**Source excerpt:**
* * * * * * * * *

Error in "missforest" in R

2.9k views Asked by At

Need help to get around the below error while performing data imputation in R using "missforest" package.

> imputed<- missForest(dummy, maxiter = 10, ntree = 100, variablewise = TRUE,
+                      decreasing = TRUE, verbose = TRUE,
+                      mtry = floor(sqrt(ncol(dummy))), replace = TRUE)
Error in sample.int(length(x), size, replace, prob) : 
  invalid first argument
3

There are 3 answers

0
Fanfoué On

As pointed out by others, missForest() requires input data to be of class data.frame or matrix. If, like many people, you imported or manipulated your data using functions of the tidyverse packages, then your dataset is likely to be a tibble (class tbl_df) and will thus need to be converted with as.data.frame() before imputing the missing values.
As OP said that his/her data were contained in a data.frame, the problem perhaps comes from the class of the variables. According to this page, the same error message can appear if you have date variables (class date or difftime). Be sure to work with numeric or factor variables only.

* * * * * * * * *

**Information shown:**
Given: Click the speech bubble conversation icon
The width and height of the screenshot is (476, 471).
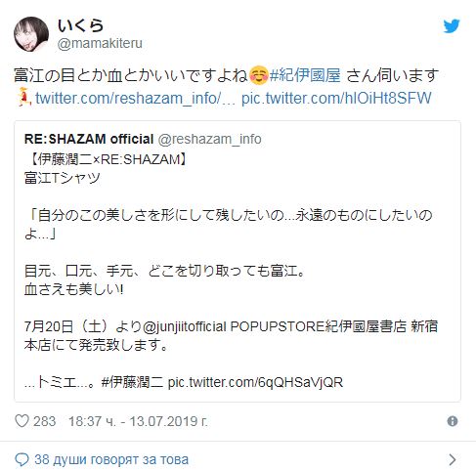Looking at the screenshot, I should [22, 459].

* * * * * * * * *

**Tasks for this exercise:**
1. Revise the stretch of the missForest error thread from "As pointed out" through "the missing values.", swapping "tidyverse" for "dplyr".
2. Continue the missForest error thread, starting right after its final sentence.

**Task-by-task outputs:**
1.
As pointed out by others, missForest() requires input data to be of class data.frame or matrix. If, like many people, you imported or manipulated your data using functions of the dplyr packages, then your dataset is likely to be a tibble (class tbl_df) and will thus need to be converted with as.data.frame() before imputing the missing values.

2.
0
asifkhan On

if you are using fread() to read the data, try using read.csv() instead. I had the same problem while using fread() to read the data, even after converting the data.table to data.frame by using as.data.frame() later. But, later I read the data by using read.csv and the problem got solved.

4
mrbubu On

Had the same problem. Transforming xmis object with as.data.frame helped. In your case it would be something like:

dummy <- as.data.frame(dummy)    
imputed<- missForest(dummy, maxiter = 10, ntree = 100, variablewise = TRUE,
                      decreasing = TRUE, verbose = TRUE,
                      mtry = floor(sqrt(ncol(dummy))), replace = TRUE)